SAG-AFTRA president Gabrielle Carteris says the union has the strong support of its members as it prepares to begin negotiations for a new film and TV contract.
“We are approaching negotiations on our TV/Theatrical contracts,” she said in the latest issue of the union’s magazine. “When we sit down to bargain with representatives of the major motion picture and television networks and studios, we will do so with a strategic and informed proposal package. It is important to know that thousands of members helped develop these proposals in wages and working conditions meetings across the country. I also heard from members on sets, in membership meetings and in get-togethers in many of our locals. Issues of the greatest concern were raised and helped define the package that we will put forth as a union.”

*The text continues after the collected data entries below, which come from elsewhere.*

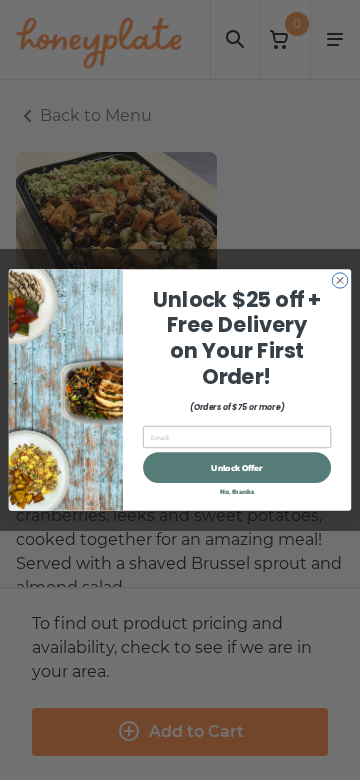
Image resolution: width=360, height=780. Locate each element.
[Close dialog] (339, 280)
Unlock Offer (236, 467)
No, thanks (237, 491)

Carteris didn’t reveal, however, what those issues of “greatest concern” are, but a knowledgeable source tells Deadline they include many of the same issues tackled by the DGA and the WGA in their recent contract talks, including higher pay rates for new media, options and exclusivity issues that hold actors to future deals, and increased residuals from high-budget SVOD shows.
“When we step into the negotiating room in the coming days,” she wrote, “it will be with a strong, experienced negotiating committee; our extraordinary national executive director and chief negotiator, David White; and a unanimous approval of the proposed package from our national board of directors.”
With A New WGA Contract In Place, Now It's SAG-AFTRA's Turn To Deal
In his message to SAG-AFTRA’s members, White said the union must remain “keenly focused on the challenge of disruptive transformation to business models” and “remain focused on what matters most: our members, who strive to make a living during this era of unprecedented change. We will be single-minded in this focus as we commence our upcoming TV/Theatrical negotiations.”
The current contract expires on June 30, and the negotiations with the Alliance of Motion Picture and Television Producers could begin any day.